Archive for October, 2012

Interactive Table

Saturday, October 27th, 2012

At the ECOO conference in Toronto last week, I got to see the new Promethean ActivTable in action. The ActivTable is aimed towards primary school and special needs learners. At 46 inches, the screen provides one of the largest interactive surface areas on the market and allows up to six students to use it at any one time, with ample room for them to work together. In fact, there are 60 active touch points. The interactive nature of the ActivTable encourages inclusion and collaborative skills such as problem solving, group work, critical thinking and consensus decision making. I created a one minute video of one in action at the vendor hall.

Spheres of Influence

Friday, October 26th, 2012

On Thursday at the ECOO Conference in Toronto, I enjoyed a keynote address by John Seeley Brown. He spoke about certain technologies as “curiosity amplifiers” and noted how kids have been building their own personal learning networks using new tools. He also reflected on Mizuko Ito’s work on play and technology (see if you can find Engineering Play) and reminded us how much kids learn just by messing around with things. Brown has long advocated for safe places where kids can embrace their inner hacker and geek.

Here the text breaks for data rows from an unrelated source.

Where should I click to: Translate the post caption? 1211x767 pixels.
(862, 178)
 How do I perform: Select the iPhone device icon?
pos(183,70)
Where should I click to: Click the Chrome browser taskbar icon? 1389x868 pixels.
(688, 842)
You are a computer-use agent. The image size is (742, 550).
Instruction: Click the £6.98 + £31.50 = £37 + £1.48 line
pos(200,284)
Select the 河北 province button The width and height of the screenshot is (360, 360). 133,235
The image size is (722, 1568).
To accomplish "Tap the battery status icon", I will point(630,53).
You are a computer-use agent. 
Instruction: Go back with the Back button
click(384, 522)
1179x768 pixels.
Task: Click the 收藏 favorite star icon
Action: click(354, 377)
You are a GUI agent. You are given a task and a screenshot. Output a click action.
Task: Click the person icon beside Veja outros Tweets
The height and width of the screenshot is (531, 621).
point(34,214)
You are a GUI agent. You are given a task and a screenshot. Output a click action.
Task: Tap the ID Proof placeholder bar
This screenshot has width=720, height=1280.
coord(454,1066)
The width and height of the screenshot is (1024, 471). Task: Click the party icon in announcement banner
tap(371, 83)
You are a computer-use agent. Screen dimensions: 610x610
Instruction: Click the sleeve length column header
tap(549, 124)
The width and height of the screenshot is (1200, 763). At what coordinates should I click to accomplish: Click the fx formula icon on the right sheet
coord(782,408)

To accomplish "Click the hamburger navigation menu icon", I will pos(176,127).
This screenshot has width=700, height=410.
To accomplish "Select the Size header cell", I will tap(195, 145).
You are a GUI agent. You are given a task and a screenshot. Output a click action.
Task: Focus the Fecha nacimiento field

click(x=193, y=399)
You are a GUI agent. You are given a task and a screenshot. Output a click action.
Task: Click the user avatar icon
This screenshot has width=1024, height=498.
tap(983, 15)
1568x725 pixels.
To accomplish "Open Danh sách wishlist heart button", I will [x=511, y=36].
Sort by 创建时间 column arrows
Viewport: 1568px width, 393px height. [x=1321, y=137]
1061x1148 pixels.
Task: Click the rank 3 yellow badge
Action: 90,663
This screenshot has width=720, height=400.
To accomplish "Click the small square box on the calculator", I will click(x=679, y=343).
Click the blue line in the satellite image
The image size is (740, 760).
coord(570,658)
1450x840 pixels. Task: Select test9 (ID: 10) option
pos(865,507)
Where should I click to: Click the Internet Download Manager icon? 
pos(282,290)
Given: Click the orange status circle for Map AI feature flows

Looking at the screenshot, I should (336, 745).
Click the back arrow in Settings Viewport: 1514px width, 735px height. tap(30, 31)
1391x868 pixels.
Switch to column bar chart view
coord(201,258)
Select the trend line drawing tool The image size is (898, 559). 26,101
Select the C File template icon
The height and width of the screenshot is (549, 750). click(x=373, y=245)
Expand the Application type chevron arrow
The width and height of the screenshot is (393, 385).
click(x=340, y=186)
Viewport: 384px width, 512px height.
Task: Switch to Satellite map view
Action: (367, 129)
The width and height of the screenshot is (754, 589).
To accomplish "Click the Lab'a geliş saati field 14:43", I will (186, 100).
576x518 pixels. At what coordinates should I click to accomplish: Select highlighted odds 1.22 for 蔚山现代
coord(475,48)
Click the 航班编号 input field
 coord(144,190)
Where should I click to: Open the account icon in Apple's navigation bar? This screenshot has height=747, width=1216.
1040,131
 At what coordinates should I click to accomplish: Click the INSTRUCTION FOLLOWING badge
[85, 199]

John Seeley Brown (left) sitting with Michael Fullan

In addition to the spheres dominated by homo sapiens, human as knower, he introduced homo faber, human as maker and homo ludens, the playing human, and made a great case for how well their spheres should be intersecting. Dutch philosopher Johan Huizinga, by the way, introduced homo ludens in 1938.

Not yet a blended epistemology

Brown made his case for a blended epistemology soundly and with great examples. If any of you have a chance to attend future ECOO Conferences, I would encourage you to do so. A small but energetic and enthusiastic band of volunteers organizes the conference and it and usually boasts a remarkable range of workshop topics.

UPDATE: The talk was recorded and is available at

Tagging Documents

Thursday, October 25th, 2012

If you have used Google Docs (now Google Drive) then you are familiar with collaborative documents. If you have scanned a QR Code then you know the power of connecting to a web site through a printed image.

I was delighted to encounter TagMyDoc today. By including a QR code in a document, a collaborator can quickly scan it and be linked to a working version of your document which can then be edited collaboratively.

The potential for the classroom is great. Team writing projects, conference collaboration, crowd sourced scholarship, and more. You can sign up for the beta version now at

Capture your Life

Tuesday, October 23rd, 2012

A few years ago, as memory storage was beginning to reduce in cost and size (think early jump drives), I suggested at a conference that we could conceivably wear a camera that recorded and stored the images and audio of our lives. The idea at the time was that we wear a clumsy pendant of sorts. The cry at the time (and likely still is) was, “Why would we need such a thing?”

Swedish start-up, Memoto, is introducing just such a thing. The 1.4 square-inch device, available in orange, gray or white, uses a 5-megapixel camera, a GPS receiver and a battery the company claims lasts two days on a charge. Every 30 seconds the camera wakes up and takes a picture. You can then upload images with a micro USB cable connection to your computer.

Courtesy The Wall Street Journal

So it is missing the audio but it is hands-free and has some potential other uses.  This is an age of dashboard cameras on cars, webcams in public areas, and mini-cameras attached to waterfowl. Perhaps this is just the limitations of your imagination you are feeling. Perhaps.

ECOO Conference

Saturday, October 20th, 2012

Since Dr. McVey moved to Michigan, he has been taking advantage of our proximity to Toronto to attend the annual Educational Computing Organization of Ontario (ECOO) Conference. In addition to networking and meeting with Canadian colleagues, he is also looking forward to hearing John Seely Brown (A New Culture of Learning) and Michael Fullan (The Six Secrets of Change).  The conference takes place October 25-26.